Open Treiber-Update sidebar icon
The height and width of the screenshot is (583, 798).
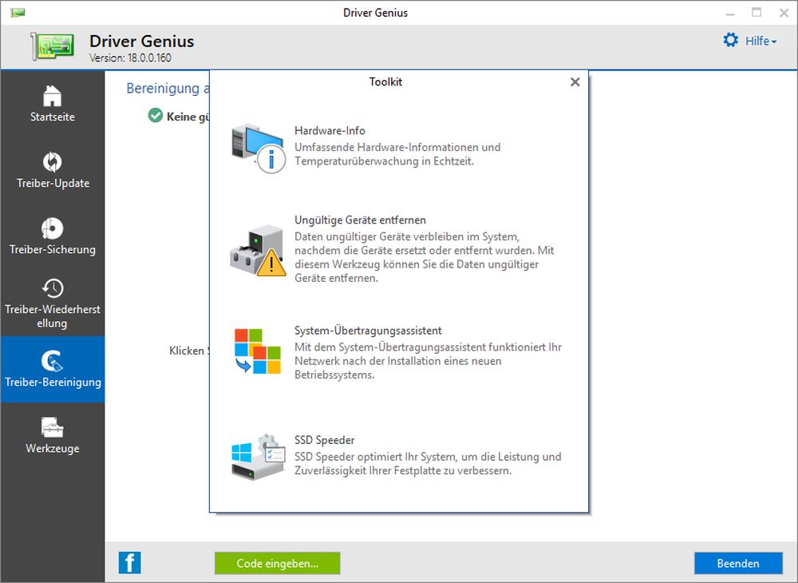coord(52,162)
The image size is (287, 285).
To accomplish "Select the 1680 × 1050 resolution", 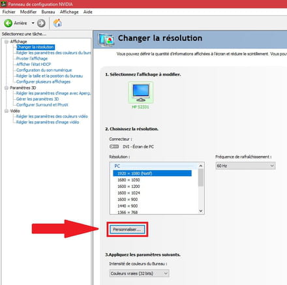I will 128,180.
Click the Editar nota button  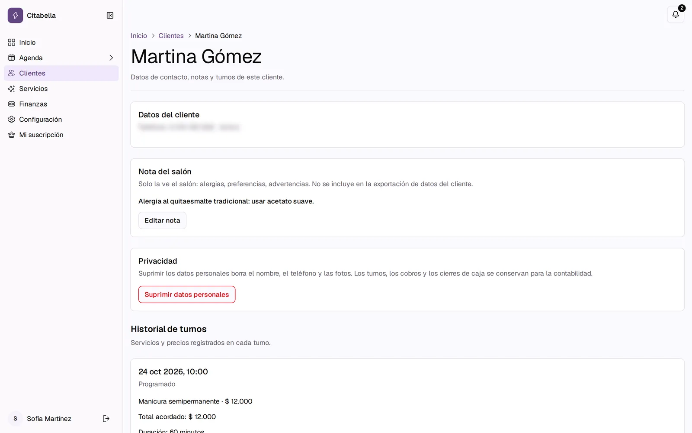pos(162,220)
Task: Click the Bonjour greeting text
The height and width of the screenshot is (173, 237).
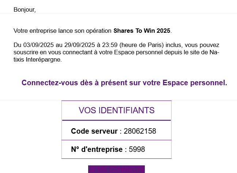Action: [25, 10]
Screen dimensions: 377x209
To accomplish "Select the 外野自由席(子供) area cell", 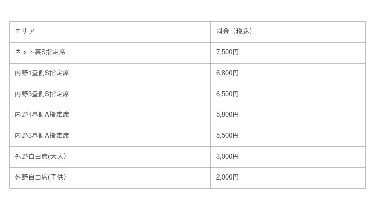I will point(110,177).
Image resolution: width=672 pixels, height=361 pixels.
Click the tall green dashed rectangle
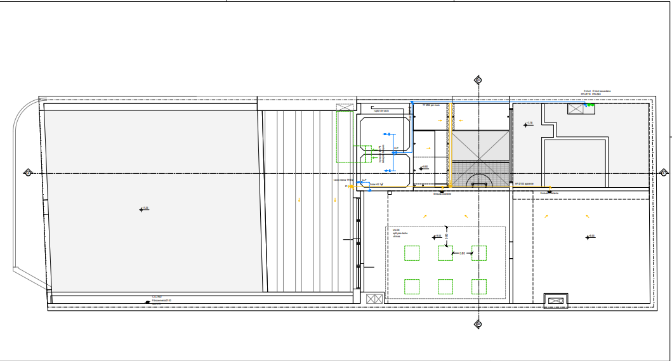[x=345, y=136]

==

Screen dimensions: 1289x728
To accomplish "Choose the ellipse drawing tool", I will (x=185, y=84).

== Task objective ==
Among the entries above, how many lines hold the string "dimensions"? Answer with the bare number.

== Solution below ==
2